#### Instructions for the task
Copy the passage of the album review that begins with "These guys really" and ends with "their subject matter.", substituting "string-skipping" for "finger-tapping".

-------- Source document

The Night God Slept

An Album By

Silent Planet

Review by

Listen now

Another metalcore record.

Another album full of clicky-kick drum sounds, staccato breakdowns, guitar amps with the “mid” knob turned to 11 and throaty, syncopated vocals. This is what I heard when I pressed play on Silent Planet’s Solid State Records debut, The Night God Slept. And I was ready to turn it off.
Until one minute into the album.

Silent Planet fooled me. This album starts in a way that leads you into thinking it’s just another version of the same metalcore record you’ve heard a million times. But, even from the start, I was a little surprised the first track, “The Well,” got right into it; it wasn’t an ambient, spooky intro piece like every other heavy album feels necessary these days. Instead, they quickly shift gears into angular, technical-but-not-too-technical, smart and heavy music, a welcome change to the sound too easy to find everywhere else.

These guys really know their instruments. Alex Camerana’s busy, yet full-of-groove drumming brings Underoath/Norma Jean drummer Daniel Davison to mind, and the combination of Silent Planet guitarists Spencer Keene and Mitchell Stark’s liberal use of finger-tapping brings the guitars to life in a way I haven’t heard in this genre in a long while. Standout tracks like “XX (City Grave),” “Tiny Hands (Au Revoir),” and “firstwake” feel less like brutality for the sake of brutality and more like a true artistic expression of passion for heavy music and a reverence for their subject matter.

----------------
-------- Records provided

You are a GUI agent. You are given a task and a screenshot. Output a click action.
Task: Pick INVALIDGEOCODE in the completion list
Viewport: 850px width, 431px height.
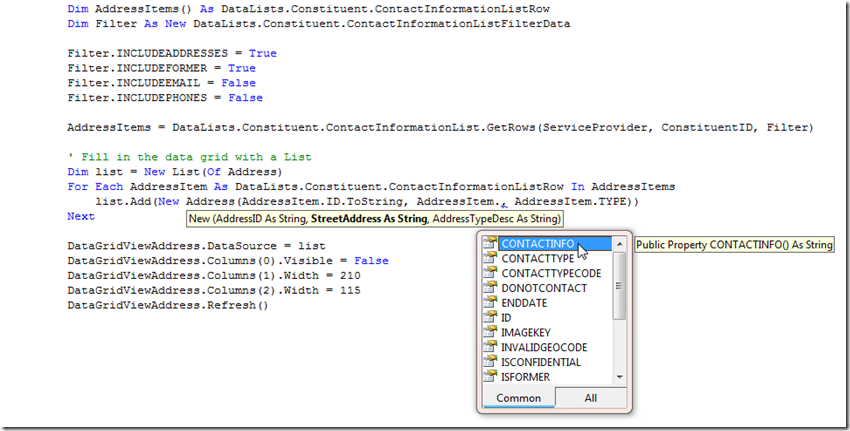click(x=543, y=347)

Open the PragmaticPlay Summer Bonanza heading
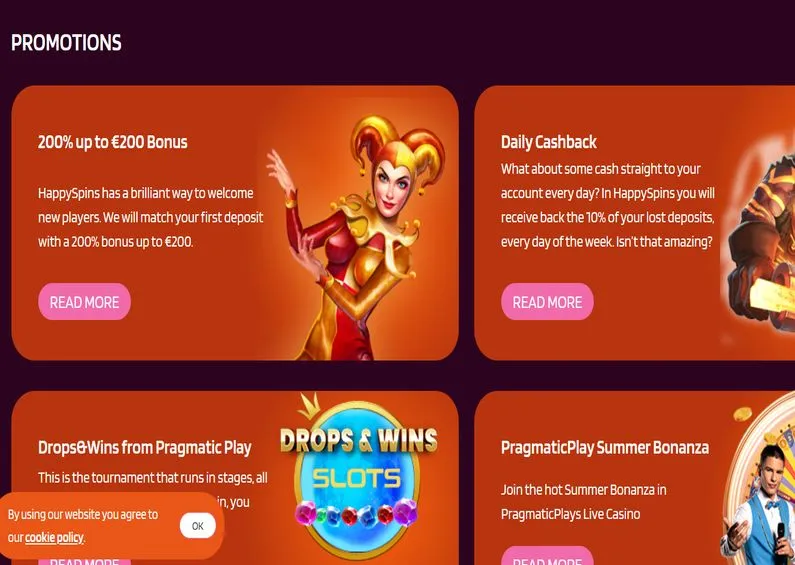pos(605,448)
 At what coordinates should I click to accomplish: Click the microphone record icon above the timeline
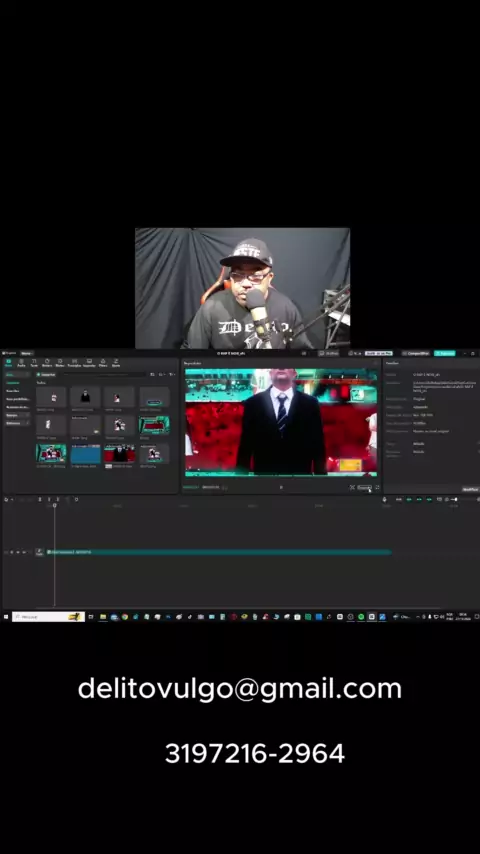pos(385,499)
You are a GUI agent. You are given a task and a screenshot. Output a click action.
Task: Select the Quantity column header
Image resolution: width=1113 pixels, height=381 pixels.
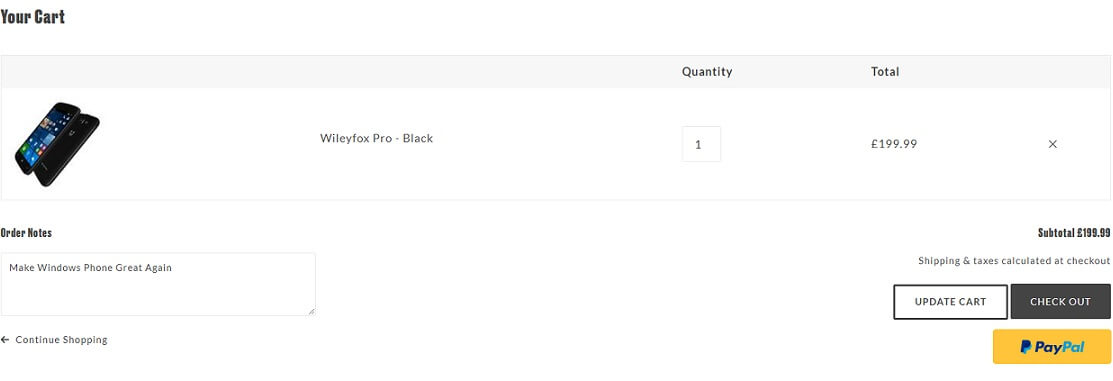pyautogui.click(x=707, y=72)
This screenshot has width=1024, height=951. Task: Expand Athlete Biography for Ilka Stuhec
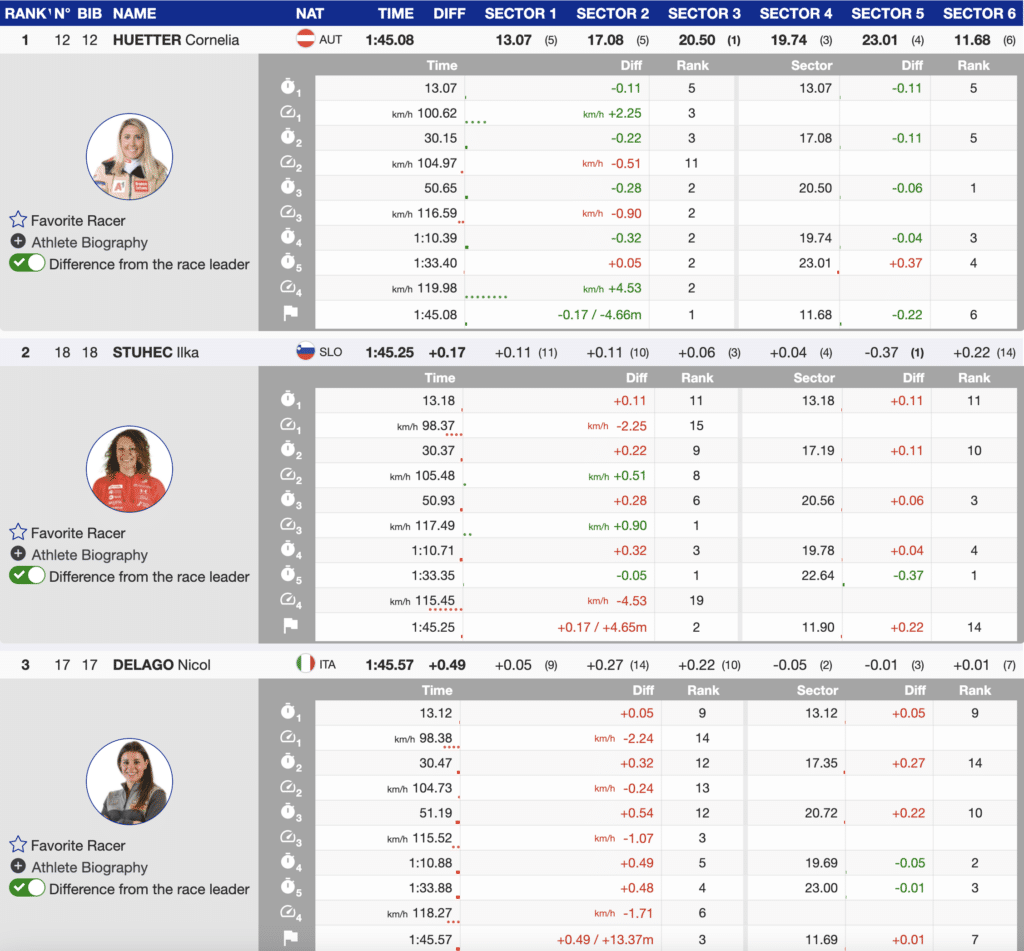(18, 555)
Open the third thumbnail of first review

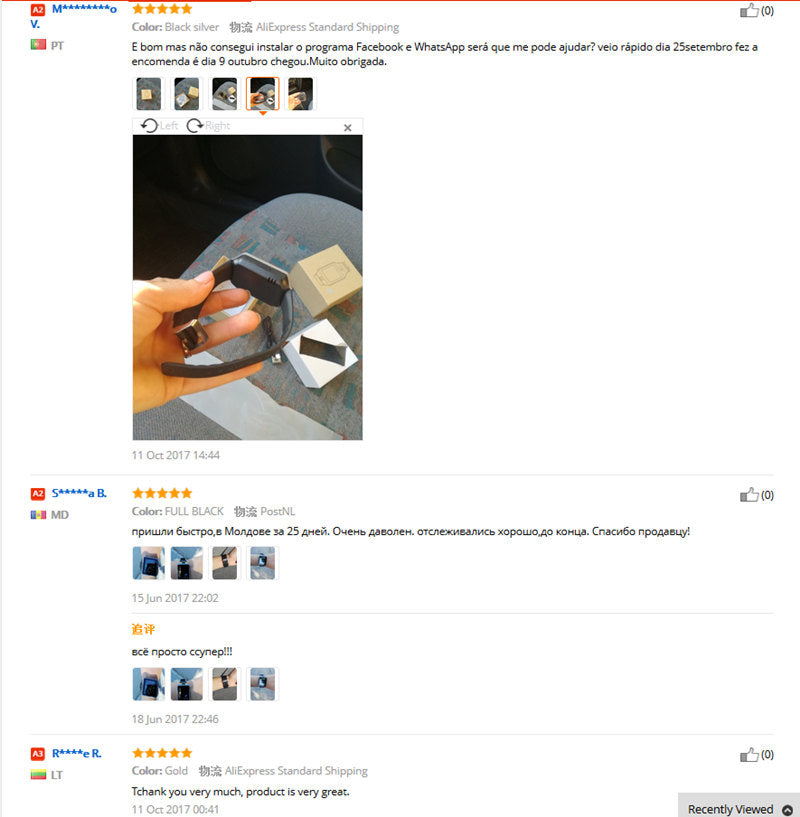(x=225, y=94)
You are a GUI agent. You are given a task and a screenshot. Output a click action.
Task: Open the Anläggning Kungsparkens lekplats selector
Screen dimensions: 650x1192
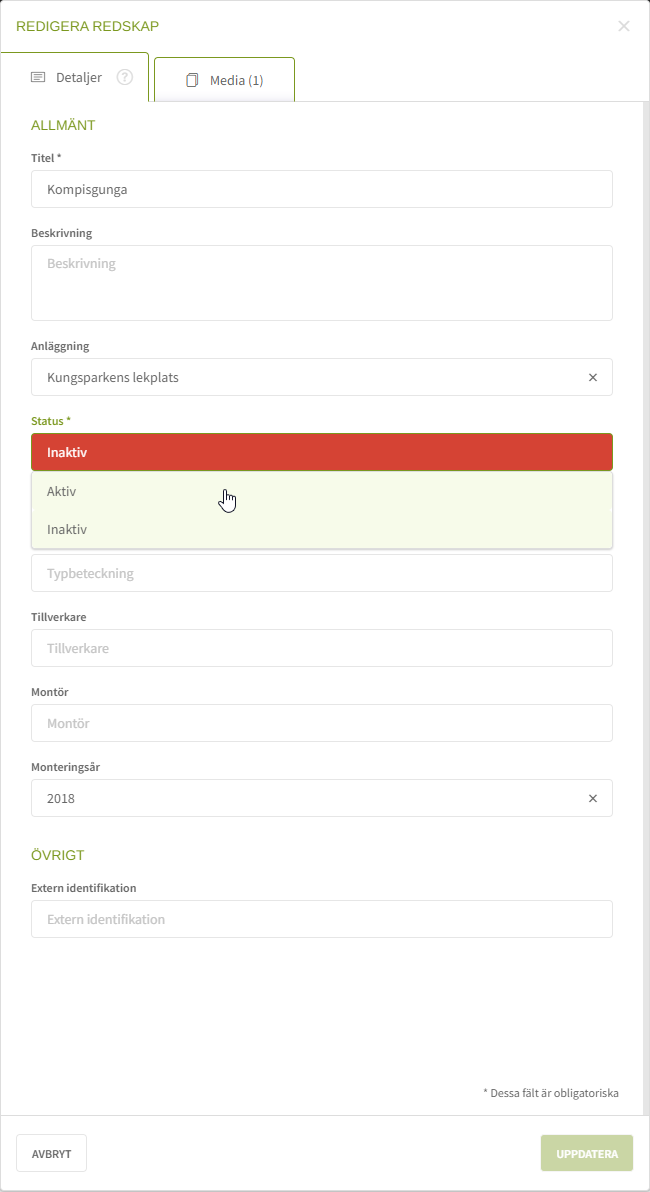click(300, 378)
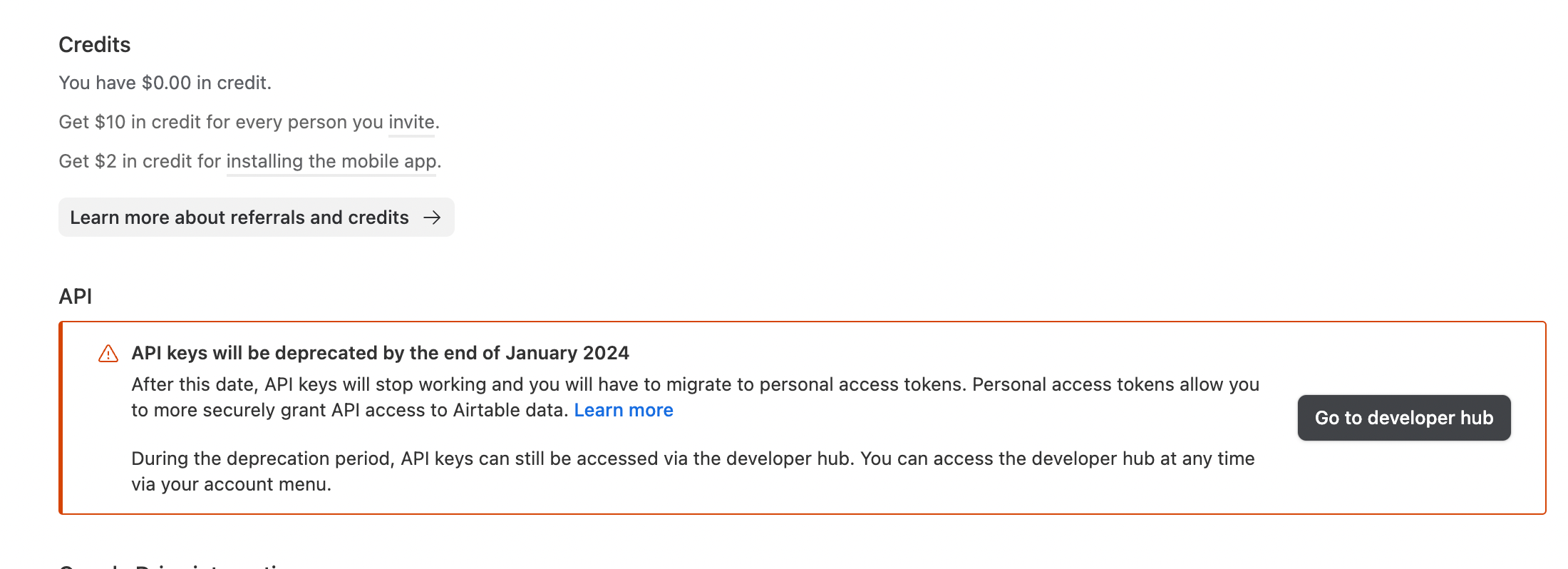
Task: Go to developer hub
Action: click(1404, 418)
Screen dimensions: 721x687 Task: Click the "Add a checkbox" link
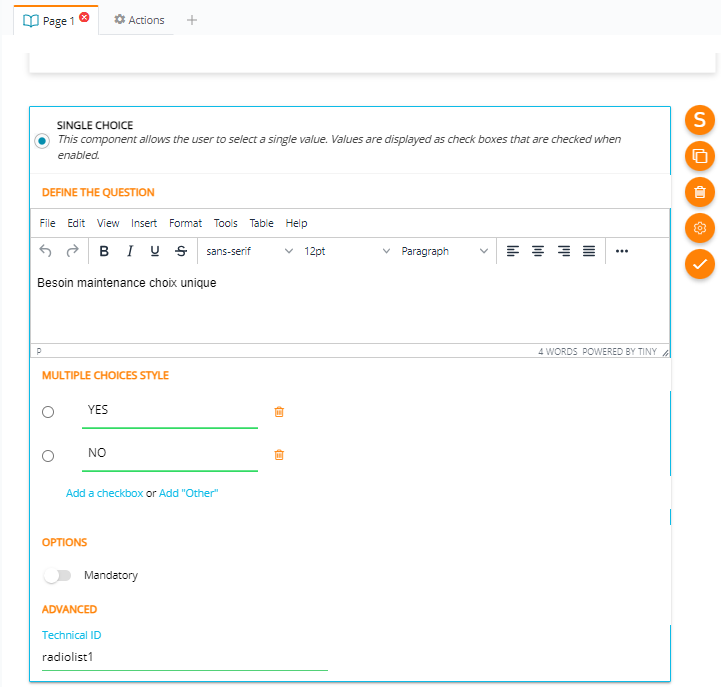(104, 493)
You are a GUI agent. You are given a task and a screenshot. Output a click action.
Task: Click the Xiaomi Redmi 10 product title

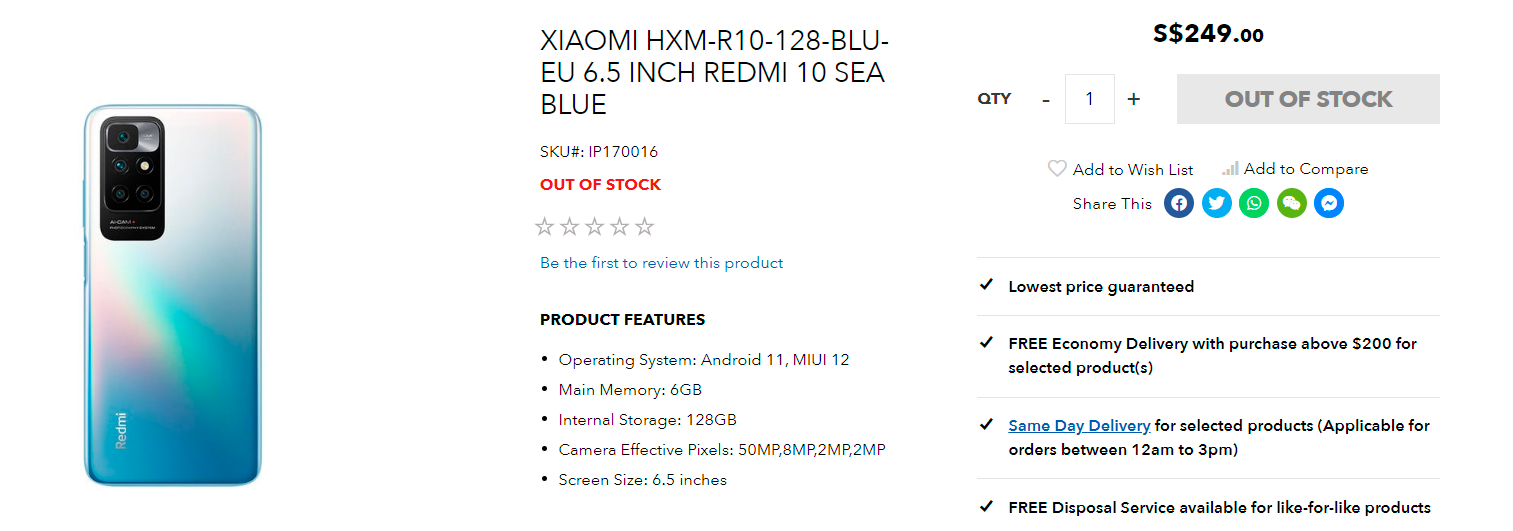pos(714,73)
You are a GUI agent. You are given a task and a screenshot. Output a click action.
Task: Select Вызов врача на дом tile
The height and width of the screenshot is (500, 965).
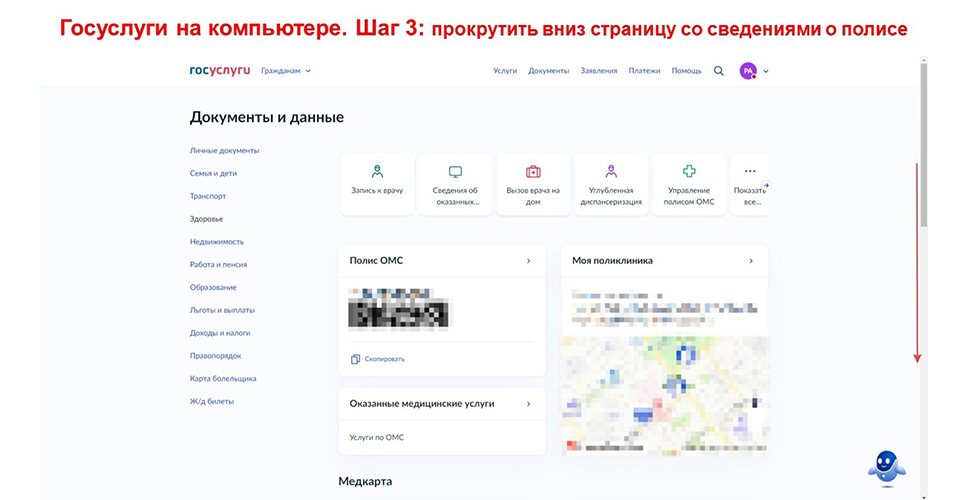[533, 183]
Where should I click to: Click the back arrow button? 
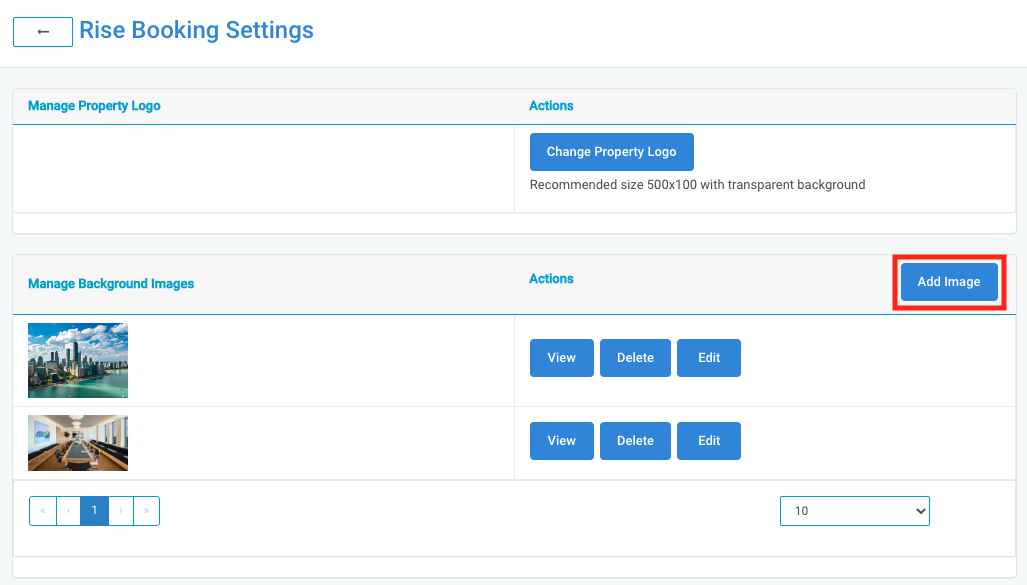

----------------

#### Output for this task
These guys really know their instruments. Alex Camerana’s busy, yet full-of-groove drumming brings Underoath/Norma Jean drummer Daniel Davison to mind, and the combination of Silent Planet guitarists Spencer Keene and Mitchell Stark’s liberal use of string-skipping brings the guitars to life in a way I haven’t heard in this genre in a long while. Standout tracks like “XX (City Grave),” “Tiny Hands (Au Revoir),” and “firstwake” feel less like brutality for the sake of brutality and more like a true artistic expression of passion for heavy music and a reverence for their subject matter.